French Fridays with Dorie
Who wouldn’t love showing up to a cocktail party and being hit up by these savory mustard batons? That would certainly set the mood for cocktails and chatter, n’cest pas ?
I mourn the loss of the all-but-lost-art of the proper cocktail party. They were a huge part of my early childhood and I miss them. I remember fondly the my fly-on-the-wall observations of the adults in their natural habitat. Arriving to loud hellos, the sincere and not so sincere outfit compliments, fun cocktails with garnishes, mingling and catching up on neighborhood gossip. All observed easily from my perch at the top of the stairs. And they were over as quickly as they began.
These parties were not intended to take the place of dinner but rather meant only precede it. I don’t know if they were just a sign of those times or just a sign of my parents being too old to enjoy the all night blowouts of their college years. My mother had not yet gained the confidence to throw what would eventually become her signature dinner party extravaganzas so the easier but the just-as-showy cocktail party fit the bill nicely. Much cheaper too!
Guests would show up at 5:30 or 6. Some would come dressed in their tennis whites having just left a game. Others would be wearing the nice dress they just bought and were eager to show off. A specialty cocktail would be waiting for them(or a beer or wine) followed by a snack consisting of the few light appetizers my mother would offer, some chit chat and mingling with the crowd of about 20 people expertly chosen guests and then leave around 7 or 7:30 to pursue their own dinner plans.
No lingering allowed past that awkward dinner hour was allowed. Mom made it clear that while tasty appetizers and witty conversation were on the menu, dinner was not. I think it was the expectation that these parties were short and the closing time enforced that gave them their life.
Don’t these parties seem perfectly poised for a comeback in these more economically frugal times?
My mother’s 1953 edition of The Joy of Cooking begins with these words about cocktails: “The chief virtue of cocktails is their informal quality. They loosen tongues and unbutton the reserves of the socially diffident.” The same can be said for the chic snacks that accompany them. As much as I love the idea of just opening a bag of chips and calling it a party, the perfect cocktail snack will help set a mood which kicks off the night’s conversation and revelry.
These Mustard Batons are certainly up to the task. As everyone who cooks should know by now, a box of puff pastry in the freezer is just as required in inventory as a sauce pan. And who doesn’t have mustard on hand? There you go.
If you don’t have mustard on hand use tapenade, pesto, chutney, or just some grated cheese and herbs. While you are at it, make a ton of these and freeze them on the sheet pan and store them in a ziplock.

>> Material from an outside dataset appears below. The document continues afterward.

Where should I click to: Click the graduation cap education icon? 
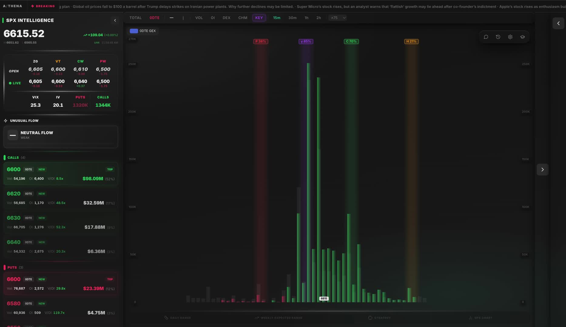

They bake up from frozen at a moments notice or when the urge to invite a few friends over for a drink before dinner strikes your fancy.
This is what you will need:
- All-purpose flour, for rolling
- 2 sheets frozen puff pastry (each about 8½ ounces), thawed
- ½ cup Dijon mustard
- 1 large egg
- Poppy seeds, for topping (optional)
This is how you make it:
- Position the racks to divide the oven into thirds and preheat the oven to 400 degrees F. Line two baking sheets with silicone baking mats or parchment paper. Have a ruler and a pizza cutter (or sharp knife) at hand.
- Working with 1 sheet of pastry at a time, roll the dough out on a lightly floured surface until you have a rectangle that’s about 12 x 16 inches. If necessary, turn the dough so that a short side of the rectangle is closest to you. Measure the length so that you can find the middle, and spread ¼ cup of the mustard over the lower half of the dough, stopping about 1/8 inch from the side and bottom edges. Fold the top portion of the dough over the bottom and, using the pizza cutter (or knife), with your ruler as a guide, cut the pastry from top to bottom into strips about 1 inch wide (I actually use the width of the ruler itself as my guide), then cut the strips crosswise in half. (If you prefer, you can leave the strips long.)
- Carefully transfer the batons to one of the baking sheets and chill or freeze them while you work on the second batch. (You can make all the strips to this point and freeze them on the baking sheets, then pack them airtight and keep them frozen for up to 2 months.)
- Lightly beat the egg with a splash of cold water and brush just the tops of the strips with this glaze. If you’d like, sprinkle them with poppy seeds.
- Bake the batons for 8 minutes. Rotate the sheets from front to back and top to bottom and bake for another 7 or 8 minutes, or until the strips are puffed and golden brown. Remove the baking sheets from the oven and let the batons rest for a couple of minutes before serving.